Monday, June 29, 2020, 11:30AM – 1:30PM

Organisers/Presenters

  • John Shepherdson, CESSDA ERIC
  • Matthew Morris, CESSDA ERIC

Training description

The operation of sustainable services provided by Social Sciences and Humanities Research Infrastructures (such as CESSDA ERIC) is only possible if the software components used to deliver them are production ready. In recognition of this requirement, CESSDA has long been working on defining its own internal procedures to ensure appropriate quality levels are set and met. Where software components fail to meet these standards, Research Infrastructures typically experience high installation, configuration and annual maintenance costs, lack of support, and difficulties with modifying or upgrading the software. In short, a general lack of “fitness for purpose”.

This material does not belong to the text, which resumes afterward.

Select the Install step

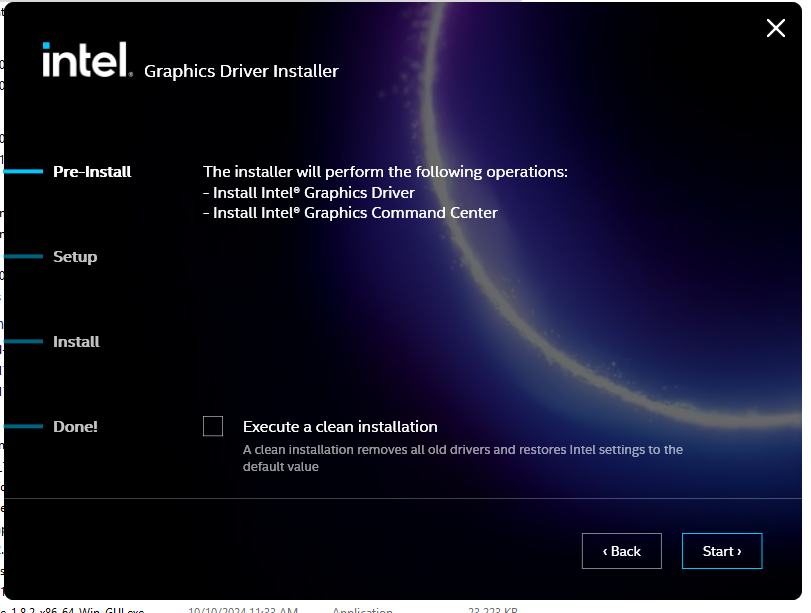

In the past few years, CESSDA ERIC has turned its attention to software maturity , as a means of improving the quality of the software components that make up its tools and services, by providing architectural and usability guidelines, specifying quality standards, providing a common technical infrastructure and targeted training sessions for its software developers.

Based on our recent experience of providing internal training on developing and deploying ‘fit for purpose’ software components, we are able to offer a session for the SSH community on software testing strategies and tools.

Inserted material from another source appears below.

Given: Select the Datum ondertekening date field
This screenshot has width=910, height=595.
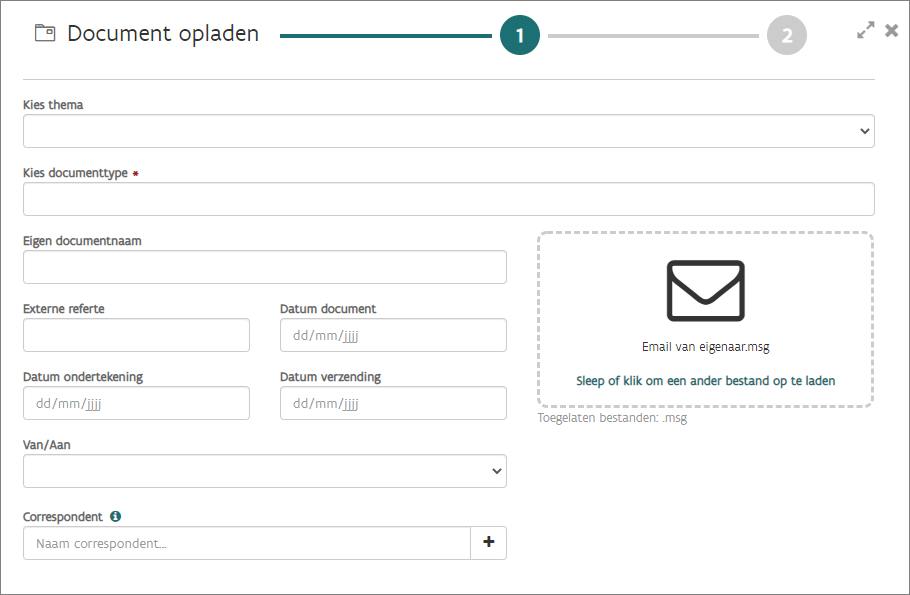Looking at the screenshot, I should pyautogui.click(x=136, y=403).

Trainees will be introduced to the mechanics of the build/test/deploy cycle for Docker containers via an example application.

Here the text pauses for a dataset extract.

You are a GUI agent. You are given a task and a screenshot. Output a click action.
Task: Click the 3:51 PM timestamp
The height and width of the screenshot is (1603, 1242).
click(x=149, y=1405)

Each component is built and deployed by the Jenkins Continuous Integration tool.
The build cycle (aka the pipeline) is controlled by a Jenkinsfile
Source code is scanned by SonarQube to check quality:

  • it identifies any significant issues (such as lack of test coverage or known security vulnerabilities)
  • if pre-defined SonarQube Quality Gates are not passed then it stops the pipeline and abandons the current build

Learning is achieved by a series of short introductory theory presentations each followed by a relevant hands-on practical session. The diagram below summarises the training content.

Learning outcomes

The trainees will become familiar with different types of testing strategies, and examples of tools (such as Jenkins, SonarQube, JMeter and Selenium) that can be used to automated them.

Trainee profile

Trainees should:

  • Have experience of developing production-quality software;
  • Be comfortable with the Linux command line and Git SCM commands;
  • Have access to a laptop computer running Linux, MacOS or Windows 10 that they can bring to the workshop (some software packages need to be pre-installed, which will be specified in advance);
  • Be familiar with the concepts of: software containers (such as Docker);
  • Continuous Integration; cloud computing;
  • Be prepared to spend a few hours on pre-work in order to build their own component to use in the practical sessions. Details of what to build and where to put the source code so that it can be used in the training session will be specified well in advance.